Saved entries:
::::::::
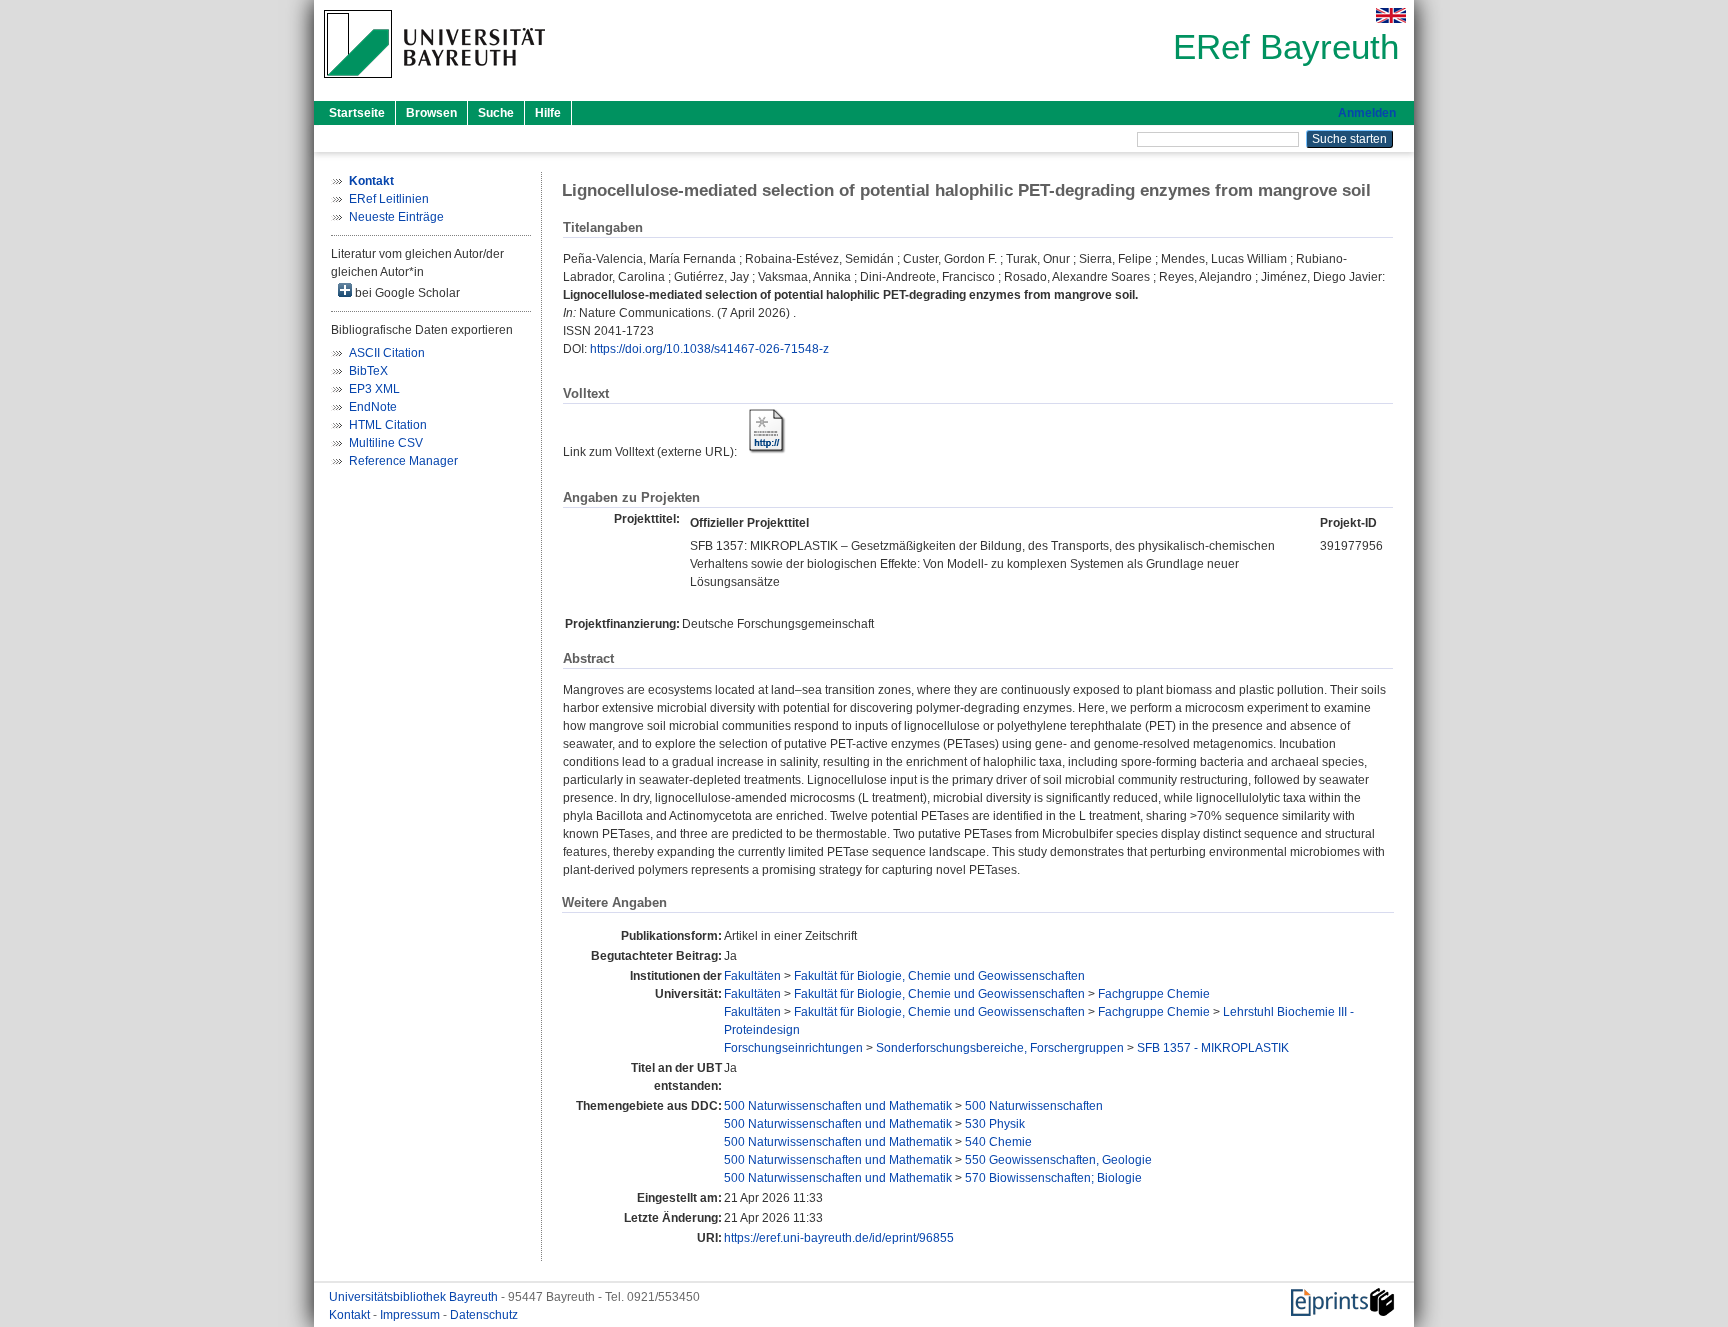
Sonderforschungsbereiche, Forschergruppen (1000, 1048)
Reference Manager (403, 461)
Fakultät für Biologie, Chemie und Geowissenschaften (939, 976)
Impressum (411, 1315)
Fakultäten (752, 976)
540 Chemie (998, 1142)
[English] (1391, 15)
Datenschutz (484, 1315)
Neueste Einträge (396, 217)
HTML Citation (388, 425)
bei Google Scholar (406, 293)
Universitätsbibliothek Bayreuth (415, 1297)
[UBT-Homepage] (434, 84)
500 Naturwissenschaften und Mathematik (838, 1106)
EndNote (373, 407)
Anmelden (1367, 113)
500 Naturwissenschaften (1034, 1106)
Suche (496, 113)
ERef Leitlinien (389, 199)
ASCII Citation (387, 353)
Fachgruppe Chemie (1154, 994)
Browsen (431, 113)
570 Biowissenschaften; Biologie (1053, 1178)
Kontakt (351, 1315)
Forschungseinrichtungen (793, 1048)
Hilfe (548, 113)
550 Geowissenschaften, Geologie (1058, 1160)
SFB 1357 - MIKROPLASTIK (1213, 1048)
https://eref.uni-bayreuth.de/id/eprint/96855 (839, 1238)
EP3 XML (374, 389)
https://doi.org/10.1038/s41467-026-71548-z (709, 349)
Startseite (357, 113)
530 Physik (995, 1124)
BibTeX (368, 371)
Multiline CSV (386, 443)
::::::::
Task directions
Copy every line of the data that carries the word "Biologie".

Exercise result
Fakultät für Biologie, Chemie und Geowissenschaften (939, 976)
570 Biowissenschaften; Biologie (1053, 1178)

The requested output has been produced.